いずれ大した事ではない。人の一生など儚く、死は有り触れたものだ。避ける必要も、求める必要も無い。だから僕はぼんやりと思うだけだ。切れかけた蛍光灯や、その身の殆どを失った蝋燭。その瞬間は、あとどれ程先だろう。しかし、それも大した事ではない。今、雨が上がった。それでも空気は冷たく、噛み付く程とは言わないが鋭いままだ。風邪などひかぬように。何気なく吐き出したその言葉と同じ程度の意味や価値しかない。煙草が燃え尽きた。誰の世界もそうやってあっけなく終わっていくだろう。
花冷えの午後にそんな事を考えていた。
 
 
 
 
 雨の夕暮れ
   ──両端。

 夕刻が近づくと厚い雲の下にある風景はいよいよ深い色に沈み込んでしまった。晴れていれば訪れる、一日の輝きの全てを集めた様な赤を今日は見る事ができないだろう。それでも、晩春まで噛み付いていた冬の名残はすでに消えていて、指の先から熱を失うような感覚は無い。唯静かな雨音だけが聞こえる。桜の花びらを散らす晩春の雨か、陽射しに輝く緑を濡らす初夏の雨か、いずれにせよこの程度で丁度良い。過度の寒さも暑さもなく、湿気も余り感じない。全てを洗い流すような夕立でもなければ、鋭さを増しながら雪へ変わっていく晩秋の雨でもない。もし私以外の誰かがこの薄暗い部屋に居たならば、灯りを燈していれば、雨が降っている事にさえ気が付かなかったかも知れない。私にはこの方が良い。華やぐ陽射し、彩る風、音楽のような言葉、花咲くような笑顔。どれも私には光が強過ぎて目が眩んでしまう。雨と時間が連れて来たこのモノクロームのような世界が、私には合っている。
 不意に呼び鈴が鳴った。雨音は消えずに残っているが、少し明るくなったようだ。雲の隙間から陽が差してくるかも知れない。私は来客を家には上げず、庭に出た。丁度良く濡れた松の葉にオレンジ色の光が当たった。来客は不満そうな顔をしていたが、暫くこのまま眺めている事にした。
 
 
 
 
 星の花
   ──記憶の中に、一輪。

 小さな山の頂に登った。風は丁度止んでいて、辺りも静かだった。夜に人が来るような場所ではないのだ。小さな屋根とベンチがあるだけで他には何もない。少し遠くに昼であれば土産物を売っている建物が見えるが今は駐車場の灯りだけが輝いている。眺めは良い。山の下には街があって、その灯りの下では人が暮らしている。放射状に、所々途切れながらそれは地の果てまで続いているかのようだった。見上げれば満天の星。ここは余計な光が届かないからよく見える。幾つもの金色の花を湛える星の海が見える。そして僕はその一つにさえ、その欠けらにさえ触れられない。だから、死のうと思った。人は笑うだろうが、僕は真面目だ。人と人との隙間にも、遠い星の間にも僕の居場所は無い。だから僕は死ぬ。そう信じさせてくれたのは他ならぬ。
 準備はできている。全ての光に背を向けてその場所へ向かって歩き出した。その途中で小さな花を見付けた。誰のものでもない、この花が持っている命だ。触れられると思った。けれど、しゃがみ込んで伸ばした手の指先が震えている事に気が付いて、止めた。もうどこにも痕跡を残すべきではないと思った。何も連れて行くべきではないと思った。僅かにそよぎ始めた風に背中を押されるようにまた歩いた。

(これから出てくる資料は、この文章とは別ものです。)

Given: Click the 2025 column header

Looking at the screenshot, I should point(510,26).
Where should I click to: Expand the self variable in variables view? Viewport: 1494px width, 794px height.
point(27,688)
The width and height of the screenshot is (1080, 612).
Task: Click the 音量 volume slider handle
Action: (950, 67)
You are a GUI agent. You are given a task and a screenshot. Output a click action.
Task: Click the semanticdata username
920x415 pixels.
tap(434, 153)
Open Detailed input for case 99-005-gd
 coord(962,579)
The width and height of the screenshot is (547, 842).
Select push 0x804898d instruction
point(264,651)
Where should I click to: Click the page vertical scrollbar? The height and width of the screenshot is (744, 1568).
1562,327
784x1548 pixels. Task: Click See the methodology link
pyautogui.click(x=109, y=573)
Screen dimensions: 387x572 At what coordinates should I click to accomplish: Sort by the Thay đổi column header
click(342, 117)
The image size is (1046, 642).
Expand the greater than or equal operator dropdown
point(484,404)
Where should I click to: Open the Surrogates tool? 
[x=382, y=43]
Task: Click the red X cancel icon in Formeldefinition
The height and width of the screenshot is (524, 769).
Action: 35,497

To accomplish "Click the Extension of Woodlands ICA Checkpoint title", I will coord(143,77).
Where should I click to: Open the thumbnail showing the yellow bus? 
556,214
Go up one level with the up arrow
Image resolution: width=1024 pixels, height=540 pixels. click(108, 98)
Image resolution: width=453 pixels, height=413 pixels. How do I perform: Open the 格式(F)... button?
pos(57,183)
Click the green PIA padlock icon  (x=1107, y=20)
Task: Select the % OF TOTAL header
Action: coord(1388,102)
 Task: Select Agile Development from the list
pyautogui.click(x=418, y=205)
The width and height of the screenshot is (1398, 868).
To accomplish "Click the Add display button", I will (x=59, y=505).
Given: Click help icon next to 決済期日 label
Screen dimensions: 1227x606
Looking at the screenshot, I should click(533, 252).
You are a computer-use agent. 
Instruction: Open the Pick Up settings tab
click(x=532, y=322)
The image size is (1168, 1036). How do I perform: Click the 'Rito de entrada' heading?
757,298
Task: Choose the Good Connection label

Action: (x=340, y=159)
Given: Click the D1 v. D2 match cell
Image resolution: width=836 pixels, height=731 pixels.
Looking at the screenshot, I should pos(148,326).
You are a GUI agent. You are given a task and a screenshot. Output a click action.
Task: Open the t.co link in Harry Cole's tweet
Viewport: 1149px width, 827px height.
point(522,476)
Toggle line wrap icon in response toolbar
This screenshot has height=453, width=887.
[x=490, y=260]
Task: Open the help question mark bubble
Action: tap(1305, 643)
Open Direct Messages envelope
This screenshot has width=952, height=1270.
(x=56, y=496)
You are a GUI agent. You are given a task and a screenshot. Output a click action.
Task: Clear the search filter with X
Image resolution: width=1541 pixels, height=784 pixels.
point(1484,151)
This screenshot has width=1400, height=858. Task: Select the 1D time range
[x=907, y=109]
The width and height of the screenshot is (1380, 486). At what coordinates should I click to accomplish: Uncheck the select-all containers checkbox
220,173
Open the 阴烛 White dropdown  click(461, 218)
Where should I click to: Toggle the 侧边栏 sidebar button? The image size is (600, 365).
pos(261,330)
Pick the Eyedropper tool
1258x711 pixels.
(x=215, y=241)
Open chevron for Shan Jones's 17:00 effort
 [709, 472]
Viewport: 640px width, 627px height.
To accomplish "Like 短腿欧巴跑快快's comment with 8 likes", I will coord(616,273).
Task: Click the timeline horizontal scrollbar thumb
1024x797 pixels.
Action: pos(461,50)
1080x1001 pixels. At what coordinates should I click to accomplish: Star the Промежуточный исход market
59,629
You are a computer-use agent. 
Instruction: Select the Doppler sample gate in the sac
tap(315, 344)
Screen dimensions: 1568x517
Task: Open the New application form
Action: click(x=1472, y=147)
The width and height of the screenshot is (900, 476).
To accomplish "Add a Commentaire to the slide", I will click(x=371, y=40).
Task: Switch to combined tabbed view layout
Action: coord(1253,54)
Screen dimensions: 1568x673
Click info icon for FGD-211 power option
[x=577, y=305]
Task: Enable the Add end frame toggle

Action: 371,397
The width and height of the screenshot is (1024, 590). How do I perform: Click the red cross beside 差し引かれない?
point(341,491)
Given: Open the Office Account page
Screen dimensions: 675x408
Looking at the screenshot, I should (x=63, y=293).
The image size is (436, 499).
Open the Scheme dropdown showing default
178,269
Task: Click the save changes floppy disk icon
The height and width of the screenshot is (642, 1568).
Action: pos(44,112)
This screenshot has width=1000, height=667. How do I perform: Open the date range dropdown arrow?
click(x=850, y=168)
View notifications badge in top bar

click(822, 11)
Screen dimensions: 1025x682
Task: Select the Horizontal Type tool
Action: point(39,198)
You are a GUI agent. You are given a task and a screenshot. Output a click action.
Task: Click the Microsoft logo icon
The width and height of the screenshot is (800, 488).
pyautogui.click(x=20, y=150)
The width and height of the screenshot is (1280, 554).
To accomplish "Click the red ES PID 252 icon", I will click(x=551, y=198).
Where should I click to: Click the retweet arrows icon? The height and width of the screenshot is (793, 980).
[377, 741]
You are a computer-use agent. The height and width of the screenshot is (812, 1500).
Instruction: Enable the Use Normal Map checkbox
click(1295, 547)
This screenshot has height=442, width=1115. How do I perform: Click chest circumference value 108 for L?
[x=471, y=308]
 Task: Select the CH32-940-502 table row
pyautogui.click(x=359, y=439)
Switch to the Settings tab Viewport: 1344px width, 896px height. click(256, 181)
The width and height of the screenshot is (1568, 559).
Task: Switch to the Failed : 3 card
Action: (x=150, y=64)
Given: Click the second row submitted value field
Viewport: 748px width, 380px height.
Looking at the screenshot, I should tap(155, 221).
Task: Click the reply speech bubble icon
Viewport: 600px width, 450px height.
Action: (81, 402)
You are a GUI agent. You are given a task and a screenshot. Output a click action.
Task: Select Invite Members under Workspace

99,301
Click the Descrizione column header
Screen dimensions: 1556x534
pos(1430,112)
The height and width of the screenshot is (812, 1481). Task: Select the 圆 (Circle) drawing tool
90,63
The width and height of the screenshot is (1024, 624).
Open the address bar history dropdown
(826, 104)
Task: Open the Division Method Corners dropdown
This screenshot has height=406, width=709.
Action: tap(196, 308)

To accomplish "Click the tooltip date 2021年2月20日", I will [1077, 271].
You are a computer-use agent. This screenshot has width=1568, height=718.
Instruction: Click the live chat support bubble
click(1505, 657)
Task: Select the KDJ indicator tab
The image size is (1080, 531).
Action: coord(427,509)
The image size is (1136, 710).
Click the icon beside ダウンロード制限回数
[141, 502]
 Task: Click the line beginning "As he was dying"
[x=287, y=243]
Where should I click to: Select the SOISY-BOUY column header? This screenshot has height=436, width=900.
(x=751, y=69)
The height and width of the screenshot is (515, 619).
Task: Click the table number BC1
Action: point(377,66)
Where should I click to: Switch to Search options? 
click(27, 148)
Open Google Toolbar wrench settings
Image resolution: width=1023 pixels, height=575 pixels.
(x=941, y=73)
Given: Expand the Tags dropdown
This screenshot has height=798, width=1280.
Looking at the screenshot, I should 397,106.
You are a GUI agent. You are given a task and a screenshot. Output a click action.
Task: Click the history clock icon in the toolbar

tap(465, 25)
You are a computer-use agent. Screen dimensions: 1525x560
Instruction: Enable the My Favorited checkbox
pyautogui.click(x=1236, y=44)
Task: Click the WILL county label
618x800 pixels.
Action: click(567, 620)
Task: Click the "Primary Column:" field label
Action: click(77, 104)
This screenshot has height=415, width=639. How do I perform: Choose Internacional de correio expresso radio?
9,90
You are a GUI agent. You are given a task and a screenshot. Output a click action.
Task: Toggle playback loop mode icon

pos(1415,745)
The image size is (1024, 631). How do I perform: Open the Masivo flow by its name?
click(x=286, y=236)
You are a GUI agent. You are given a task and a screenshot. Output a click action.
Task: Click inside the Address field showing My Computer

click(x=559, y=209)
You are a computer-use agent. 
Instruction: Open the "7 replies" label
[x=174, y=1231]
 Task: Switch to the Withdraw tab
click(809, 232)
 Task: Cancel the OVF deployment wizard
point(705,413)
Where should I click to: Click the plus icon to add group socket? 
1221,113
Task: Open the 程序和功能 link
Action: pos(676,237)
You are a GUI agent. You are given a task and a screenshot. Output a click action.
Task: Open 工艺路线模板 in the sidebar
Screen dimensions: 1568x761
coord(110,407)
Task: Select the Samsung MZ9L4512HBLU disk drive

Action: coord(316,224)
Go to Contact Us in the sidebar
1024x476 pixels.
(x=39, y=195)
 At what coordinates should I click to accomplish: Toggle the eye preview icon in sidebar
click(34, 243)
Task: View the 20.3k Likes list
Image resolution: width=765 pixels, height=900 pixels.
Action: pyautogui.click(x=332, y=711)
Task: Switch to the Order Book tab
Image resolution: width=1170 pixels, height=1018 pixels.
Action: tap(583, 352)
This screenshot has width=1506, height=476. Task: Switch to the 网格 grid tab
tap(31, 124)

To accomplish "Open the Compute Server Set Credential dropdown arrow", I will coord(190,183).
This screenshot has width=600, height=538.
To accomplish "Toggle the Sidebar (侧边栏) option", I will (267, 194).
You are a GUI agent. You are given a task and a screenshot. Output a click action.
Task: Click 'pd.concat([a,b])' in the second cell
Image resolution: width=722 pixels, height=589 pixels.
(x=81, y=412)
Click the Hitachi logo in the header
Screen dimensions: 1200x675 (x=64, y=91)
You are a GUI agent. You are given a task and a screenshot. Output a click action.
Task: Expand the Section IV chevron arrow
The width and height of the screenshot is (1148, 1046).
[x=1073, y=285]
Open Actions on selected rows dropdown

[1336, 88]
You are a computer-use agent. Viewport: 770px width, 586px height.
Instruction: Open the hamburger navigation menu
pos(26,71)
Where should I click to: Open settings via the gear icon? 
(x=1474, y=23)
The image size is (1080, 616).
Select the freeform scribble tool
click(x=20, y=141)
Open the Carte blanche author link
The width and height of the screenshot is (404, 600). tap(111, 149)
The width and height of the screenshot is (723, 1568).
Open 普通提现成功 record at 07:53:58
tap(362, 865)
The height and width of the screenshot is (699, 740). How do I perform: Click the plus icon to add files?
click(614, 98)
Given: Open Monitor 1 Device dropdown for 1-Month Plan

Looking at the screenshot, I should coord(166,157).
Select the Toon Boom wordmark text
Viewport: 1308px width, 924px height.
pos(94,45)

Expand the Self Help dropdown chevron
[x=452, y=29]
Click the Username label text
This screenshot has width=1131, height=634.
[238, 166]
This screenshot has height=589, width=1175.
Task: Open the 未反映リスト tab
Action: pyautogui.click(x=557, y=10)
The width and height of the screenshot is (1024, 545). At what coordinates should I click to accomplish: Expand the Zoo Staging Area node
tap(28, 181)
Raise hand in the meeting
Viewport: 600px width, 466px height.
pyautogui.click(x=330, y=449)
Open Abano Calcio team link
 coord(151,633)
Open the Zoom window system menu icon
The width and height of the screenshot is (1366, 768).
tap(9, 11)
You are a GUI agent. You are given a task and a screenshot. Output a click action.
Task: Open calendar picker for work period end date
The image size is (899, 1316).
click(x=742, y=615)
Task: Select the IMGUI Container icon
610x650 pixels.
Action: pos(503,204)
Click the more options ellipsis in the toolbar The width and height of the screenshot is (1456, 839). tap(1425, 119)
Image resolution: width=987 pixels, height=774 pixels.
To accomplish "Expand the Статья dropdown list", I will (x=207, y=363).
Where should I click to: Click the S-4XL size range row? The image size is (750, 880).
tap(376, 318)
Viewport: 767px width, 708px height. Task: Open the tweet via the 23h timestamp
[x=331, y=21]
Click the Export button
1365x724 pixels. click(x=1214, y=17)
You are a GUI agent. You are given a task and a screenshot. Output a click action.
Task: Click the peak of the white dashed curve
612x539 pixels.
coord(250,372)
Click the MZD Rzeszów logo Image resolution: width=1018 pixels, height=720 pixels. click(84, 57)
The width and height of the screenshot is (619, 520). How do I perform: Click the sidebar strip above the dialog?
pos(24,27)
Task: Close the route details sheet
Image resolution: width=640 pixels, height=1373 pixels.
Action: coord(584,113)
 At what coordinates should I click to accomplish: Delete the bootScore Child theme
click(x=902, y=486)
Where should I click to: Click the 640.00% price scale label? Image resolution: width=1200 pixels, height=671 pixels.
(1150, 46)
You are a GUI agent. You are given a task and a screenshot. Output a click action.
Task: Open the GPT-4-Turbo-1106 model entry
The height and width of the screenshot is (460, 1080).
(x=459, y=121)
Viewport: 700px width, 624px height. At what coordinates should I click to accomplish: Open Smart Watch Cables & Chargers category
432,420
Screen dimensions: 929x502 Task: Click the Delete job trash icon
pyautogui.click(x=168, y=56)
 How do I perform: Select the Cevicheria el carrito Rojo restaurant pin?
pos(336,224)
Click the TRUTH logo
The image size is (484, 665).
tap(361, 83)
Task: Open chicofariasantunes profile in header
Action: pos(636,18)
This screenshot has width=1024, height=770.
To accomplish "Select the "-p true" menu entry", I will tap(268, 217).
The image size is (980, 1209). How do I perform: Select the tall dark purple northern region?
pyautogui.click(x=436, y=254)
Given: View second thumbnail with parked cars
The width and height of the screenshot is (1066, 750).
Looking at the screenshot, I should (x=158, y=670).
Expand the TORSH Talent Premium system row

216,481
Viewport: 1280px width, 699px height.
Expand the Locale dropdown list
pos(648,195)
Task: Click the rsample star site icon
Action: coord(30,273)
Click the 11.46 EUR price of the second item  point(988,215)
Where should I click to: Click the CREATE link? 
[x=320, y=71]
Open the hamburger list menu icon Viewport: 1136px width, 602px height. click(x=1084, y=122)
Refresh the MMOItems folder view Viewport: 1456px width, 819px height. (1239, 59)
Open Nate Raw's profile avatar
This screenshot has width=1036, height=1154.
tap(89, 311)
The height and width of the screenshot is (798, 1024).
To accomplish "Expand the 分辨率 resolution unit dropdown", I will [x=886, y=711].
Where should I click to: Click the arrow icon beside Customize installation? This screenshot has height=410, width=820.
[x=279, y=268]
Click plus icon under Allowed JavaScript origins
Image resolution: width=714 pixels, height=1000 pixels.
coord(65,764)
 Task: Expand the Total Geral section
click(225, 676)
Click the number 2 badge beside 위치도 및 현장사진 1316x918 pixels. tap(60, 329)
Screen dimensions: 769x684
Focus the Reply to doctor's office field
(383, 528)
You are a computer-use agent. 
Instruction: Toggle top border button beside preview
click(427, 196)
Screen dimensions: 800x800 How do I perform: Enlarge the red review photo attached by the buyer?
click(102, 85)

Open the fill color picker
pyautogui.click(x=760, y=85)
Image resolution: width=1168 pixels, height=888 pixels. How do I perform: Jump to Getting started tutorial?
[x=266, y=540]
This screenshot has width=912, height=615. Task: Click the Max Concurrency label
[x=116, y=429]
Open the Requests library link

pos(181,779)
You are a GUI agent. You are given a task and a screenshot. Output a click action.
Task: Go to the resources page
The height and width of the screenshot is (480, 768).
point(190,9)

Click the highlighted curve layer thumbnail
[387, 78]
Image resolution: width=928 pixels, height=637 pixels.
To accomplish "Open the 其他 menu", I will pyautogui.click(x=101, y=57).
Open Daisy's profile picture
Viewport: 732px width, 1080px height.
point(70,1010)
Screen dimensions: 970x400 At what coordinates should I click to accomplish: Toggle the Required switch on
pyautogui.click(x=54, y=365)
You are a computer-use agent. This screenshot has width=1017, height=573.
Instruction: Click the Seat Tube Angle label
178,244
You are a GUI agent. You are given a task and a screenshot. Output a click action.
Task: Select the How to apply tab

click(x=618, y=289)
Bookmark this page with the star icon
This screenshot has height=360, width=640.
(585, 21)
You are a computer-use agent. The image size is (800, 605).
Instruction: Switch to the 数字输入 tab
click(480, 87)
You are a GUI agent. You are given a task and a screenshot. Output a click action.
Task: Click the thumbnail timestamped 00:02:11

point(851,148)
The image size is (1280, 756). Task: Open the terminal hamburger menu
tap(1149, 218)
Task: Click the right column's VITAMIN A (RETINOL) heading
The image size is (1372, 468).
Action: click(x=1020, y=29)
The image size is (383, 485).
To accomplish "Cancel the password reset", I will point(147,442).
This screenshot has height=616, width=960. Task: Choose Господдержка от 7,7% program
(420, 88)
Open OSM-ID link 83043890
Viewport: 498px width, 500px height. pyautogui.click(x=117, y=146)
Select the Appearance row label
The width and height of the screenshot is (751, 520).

 今、僕は川岸に立って夏の陽光の中を流れる水を見ている。自らの命の行方は、自分では決められなかった。一体それがどんな意味を持っているのかは知らない。あの花が生かしてくれたのかと思った事もあったが、現実はお伽噺ではない。きっと、違うのだろう。己の運命さえ決められなかった男は、それでも一輪の花を懐かしみながらよろよろと川岸を歩いて行った。